In Thomas v Nationwide Building Society (Cardiff Employment Tribunal Case No. 1601342/2014) an employment judge has rejected a claim for failure to comply with the early conciliation procedure. One of the first reported cases!
T presented a claim of whistleblowing detriment on 8 August 2014. Such a claim is subject to the early conciliation (EC) procedure established by Ss.18A-18C of the Employment Tribunals Act 1996, by which any would-be claimant must first contact Acas with details of the claim, and receive a certificate confirming completion of the EC procedure, before instituting tribunal proceedings. Failure to do so means that the tribunal has no jurisdiction to hear the claim.
The Claimant argued that she could comply with the procedure retroactively and have the rejection of her claim reconsidered under rule 13(4) of the Employment Tribunal Rules of Procedure 2013, which allows for a rejected claim to be accepted if the rejection was based on a defect that has since been rectified.
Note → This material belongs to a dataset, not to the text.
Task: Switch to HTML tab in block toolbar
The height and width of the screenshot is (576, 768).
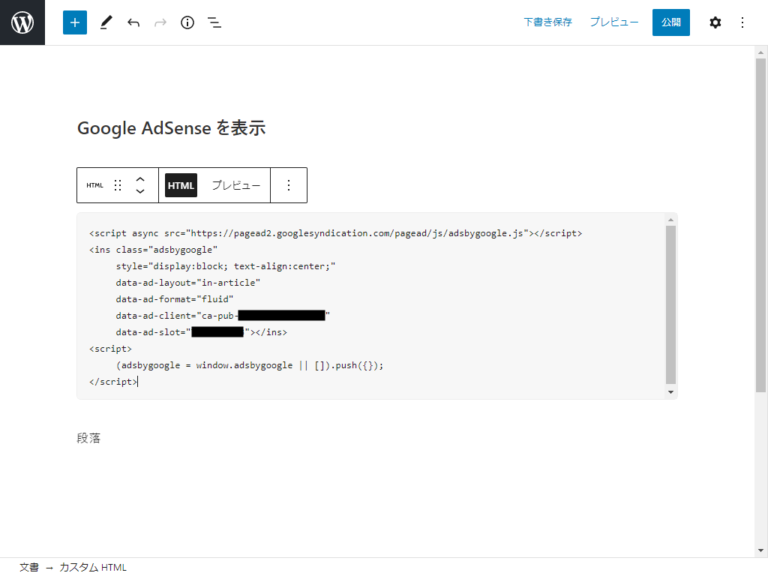Action: [x=181, y=185]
Employment Judge Clarke ruled that non-compliance with the EC procedure was a ‘defect’ capable of being rectified so as to allow for reconsideration under rule 13. In the judge’s view, even late compliance with the conciliation procedure would still be ‘pre-claim’, given that the original claim had been rejected. The effect of rule 13 is that the claim can proceed once the defect has been rectified, albeit that it will be treated as having been presented on the date of such rectification. He also rejected the suggestion that T would have to present a fresh ET1 once she had completed the EC procedure.
It must be noted that this was heard only in the ET and therefore we wait to see if it will go upstairs.